Subsequently, the repository was relocated to banus-finance-org/auth-sandbox, Dexbanus-org/live-coding-sandbox, and mave-finance/next-assessment, indicating efforts to circumvent GitHub’s takedown attempts actively. All of these accounts have since been removed.

Furthermore, the next-assessment package was discovered to contain a dependency named “json-mock-config-server,” which is not listed on the npm registry but served directly from the domain npm.mave[.]finance.

It’s important to note that Banus claims to be a decentralized perpetual spot exchange based in Hong Kong, even posting a job opportunity for a senior frontend developer on February 21, 2024. However, it remains unclear whether this job opening is genuine or part of an elaborate social engineering scheme.
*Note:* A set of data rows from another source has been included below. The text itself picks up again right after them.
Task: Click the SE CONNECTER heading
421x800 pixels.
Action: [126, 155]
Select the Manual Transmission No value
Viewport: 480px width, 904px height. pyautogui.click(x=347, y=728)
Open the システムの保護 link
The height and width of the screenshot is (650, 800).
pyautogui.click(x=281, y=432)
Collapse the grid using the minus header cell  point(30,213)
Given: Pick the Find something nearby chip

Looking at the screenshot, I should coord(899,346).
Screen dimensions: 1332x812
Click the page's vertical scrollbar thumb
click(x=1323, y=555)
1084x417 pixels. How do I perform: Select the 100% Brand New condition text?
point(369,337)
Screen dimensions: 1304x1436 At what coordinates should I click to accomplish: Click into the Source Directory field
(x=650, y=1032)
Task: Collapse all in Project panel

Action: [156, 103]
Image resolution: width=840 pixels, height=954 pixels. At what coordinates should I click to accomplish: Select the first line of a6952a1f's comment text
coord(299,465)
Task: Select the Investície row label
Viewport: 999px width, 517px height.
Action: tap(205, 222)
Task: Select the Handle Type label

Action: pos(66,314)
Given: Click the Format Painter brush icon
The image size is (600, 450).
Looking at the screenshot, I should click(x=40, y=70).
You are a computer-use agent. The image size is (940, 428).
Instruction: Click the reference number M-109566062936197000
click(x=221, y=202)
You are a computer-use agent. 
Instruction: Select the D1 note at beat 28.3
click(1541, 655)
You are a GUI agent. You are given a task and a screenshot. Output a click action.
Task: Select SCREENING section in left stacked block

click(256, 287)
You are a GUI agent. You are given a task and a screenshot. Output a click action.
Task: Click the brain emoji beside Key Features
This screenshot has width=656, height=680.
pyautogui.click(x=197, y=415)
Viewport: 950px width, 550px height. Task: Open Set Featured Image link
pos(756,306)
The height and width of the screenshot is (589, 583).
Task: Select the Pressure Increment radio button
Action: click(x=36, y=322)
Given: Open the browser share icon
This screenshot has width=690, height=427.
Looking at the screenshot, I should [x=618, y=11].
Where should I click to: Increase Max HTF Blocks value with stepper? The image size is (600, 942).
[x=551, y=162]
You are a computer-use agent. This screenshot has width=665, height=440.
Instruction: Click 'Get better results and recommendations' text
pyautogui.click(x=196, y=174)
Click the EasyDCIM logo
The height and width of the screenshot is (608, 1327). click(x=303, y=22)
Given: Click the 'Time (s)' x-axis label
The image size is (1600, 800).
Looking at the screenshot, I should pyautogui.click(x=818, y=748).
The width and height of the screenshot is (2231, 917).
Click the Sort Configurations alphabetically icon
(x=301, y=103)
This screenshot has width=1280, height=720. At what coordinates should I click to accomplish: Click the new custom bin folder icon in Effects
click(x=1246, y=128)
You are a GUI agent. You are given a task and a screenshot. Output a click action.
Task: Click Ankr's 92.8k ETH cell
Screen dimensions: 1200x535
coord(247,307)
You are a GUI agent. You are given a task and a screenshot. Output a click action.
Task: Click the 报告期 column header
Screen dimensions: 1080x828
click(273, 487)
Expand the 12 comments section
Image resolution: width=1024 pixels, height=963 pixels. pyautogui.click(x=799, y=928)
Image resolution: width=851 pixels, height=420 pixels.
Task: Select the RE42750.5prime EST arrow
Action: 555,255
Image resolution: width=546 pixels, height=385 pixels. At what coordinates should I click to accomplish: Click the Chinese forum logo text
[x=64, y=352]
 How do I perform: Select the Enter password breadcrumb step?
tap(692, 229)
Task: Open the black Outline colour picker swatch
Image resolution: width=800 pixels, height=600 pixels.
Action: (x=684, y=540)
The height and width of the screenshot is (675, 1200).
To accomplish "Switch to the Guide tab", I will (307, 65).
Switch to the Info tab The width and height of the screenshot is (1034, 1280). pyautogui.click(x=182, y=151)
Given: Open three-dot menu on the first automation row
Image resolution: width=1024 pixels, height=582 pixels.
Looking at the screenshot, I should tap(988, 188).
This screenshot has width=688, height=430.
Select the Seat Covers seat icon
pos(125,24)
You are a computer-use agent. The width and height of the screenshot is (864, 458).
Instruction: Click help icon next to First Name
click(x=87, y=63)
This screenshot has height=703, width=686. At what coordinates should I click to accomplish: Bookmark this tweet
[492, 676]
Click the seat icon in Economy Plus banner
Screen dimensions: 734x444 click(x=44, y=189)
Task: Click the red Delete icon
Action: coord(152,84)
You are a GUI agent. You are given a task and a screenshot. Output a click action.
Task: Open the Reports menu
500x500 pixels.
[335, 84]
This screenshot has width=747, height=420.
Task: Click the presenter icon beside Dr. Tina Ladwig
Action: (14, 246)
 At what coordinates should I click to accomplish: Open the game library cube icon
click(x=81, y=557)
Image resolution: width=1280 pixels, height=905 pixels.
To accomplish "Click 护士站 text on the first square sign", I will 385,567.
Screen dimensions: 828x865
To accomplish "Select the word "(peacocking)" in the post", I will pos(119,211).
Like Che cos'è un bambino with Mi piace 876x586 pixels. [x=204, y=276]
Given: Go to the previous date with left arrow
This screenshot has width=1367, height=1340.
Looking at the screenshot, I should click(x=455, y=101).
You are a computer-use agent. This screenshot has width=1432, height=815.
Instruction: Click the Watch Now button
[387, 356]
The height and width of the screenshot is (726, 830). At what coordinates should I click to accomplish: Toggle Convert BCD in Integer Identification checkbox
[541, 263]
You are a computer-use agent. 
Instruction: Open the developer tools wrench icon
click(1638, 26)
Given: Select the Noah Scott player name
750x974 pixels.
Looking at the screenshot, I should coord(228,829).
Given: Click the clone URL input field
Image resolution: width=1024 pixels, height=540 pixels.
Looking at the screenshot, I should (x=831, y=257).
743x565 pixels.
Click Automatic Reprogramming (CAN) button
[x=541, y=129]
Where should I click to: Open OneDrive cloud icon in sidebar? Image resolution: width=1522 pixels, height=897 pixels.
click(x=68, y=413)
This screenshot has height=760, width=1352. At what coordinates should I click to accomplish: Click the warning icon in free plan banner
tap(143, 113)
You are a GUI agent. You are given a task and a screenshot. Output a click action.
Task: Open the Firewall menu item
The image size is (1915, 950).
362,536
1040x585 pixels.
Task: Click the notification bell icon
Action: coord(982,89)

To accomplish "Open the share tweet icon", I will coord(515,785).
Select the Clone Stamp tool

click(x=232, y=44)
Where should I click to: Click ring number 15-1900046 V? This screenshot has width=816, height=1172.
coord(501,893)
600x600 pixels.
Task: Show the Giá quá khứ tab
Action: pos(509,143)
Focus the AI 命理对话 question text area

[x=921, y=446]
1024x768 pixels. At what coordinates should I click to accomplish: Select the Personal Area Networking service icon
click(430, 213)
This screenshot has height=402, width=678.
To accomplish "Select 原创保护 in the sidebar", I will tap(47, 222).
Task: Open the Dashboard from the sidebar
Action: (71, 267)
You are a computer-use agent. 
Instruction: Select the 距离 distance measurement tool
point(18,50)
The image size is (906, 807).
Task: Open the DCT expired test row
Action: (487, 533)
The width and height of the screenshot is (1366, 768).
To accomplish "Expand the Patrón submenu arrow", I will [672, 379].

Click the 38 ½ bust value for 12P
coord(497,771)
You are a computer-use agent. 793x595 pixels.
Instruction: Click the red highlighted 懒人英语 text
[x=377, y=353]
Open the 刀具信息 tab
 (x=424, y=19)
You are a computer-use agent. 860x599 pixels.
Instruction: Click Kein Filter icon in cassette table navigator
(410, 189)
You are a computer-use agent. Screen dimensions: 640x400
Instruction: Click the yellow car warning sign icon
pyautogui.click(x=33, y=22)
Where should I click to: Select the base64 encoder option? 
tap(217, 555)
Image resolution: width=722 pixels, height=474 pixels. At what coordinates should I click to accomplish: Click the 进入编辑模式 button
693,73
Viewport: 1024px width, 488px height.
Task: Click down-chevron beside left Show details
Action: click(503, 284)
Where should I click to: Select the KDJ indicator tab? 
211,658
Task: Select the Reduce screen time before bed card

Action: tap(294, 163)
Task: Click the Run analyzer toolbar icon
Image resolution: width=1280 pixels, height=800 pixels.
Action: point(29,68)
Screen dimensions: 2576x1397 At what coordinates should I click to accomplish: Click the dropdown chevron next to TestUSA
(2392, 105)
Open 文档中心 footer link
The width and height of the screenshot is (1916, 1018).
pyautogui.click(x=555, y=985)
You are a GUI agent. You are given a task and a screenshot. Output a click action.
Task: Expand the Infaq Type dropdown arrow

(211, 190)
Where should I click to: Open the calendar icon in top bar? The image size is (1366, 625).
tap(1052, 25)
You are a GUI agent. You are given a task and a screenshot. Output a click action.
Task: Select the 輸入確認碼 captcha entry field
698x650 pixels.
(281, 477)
The links to North Korean threat actors arise from the fact that the obfuscated JavaScript embedded in the npm package overlaps with another JavaScript-based malware called BeaverTail, propagated via a similar mechanism. This campaign was codenamed “Contagious Interview” by Palo Alto Networks Unit 42 in November 2023.

Contrary to Operation Dream Job, associated with the Lazarus Group, Contagious Interview primarily targets developers through fake identities in freelance job portals, tricking them into installing rogue npm packages, as explained by Michael Sikorski, vice president and CTO of Palo Alto Networks Unit 42.

One developer victimized by the campaign has confirmed to Phylum that the repository is shared under the guise of a live coding interview, though they never installed it on their system.

“More than ever, it is important for both individual developers as well as software development organizations to remain vigilant against these attacks in open-source code,” emphasized the company.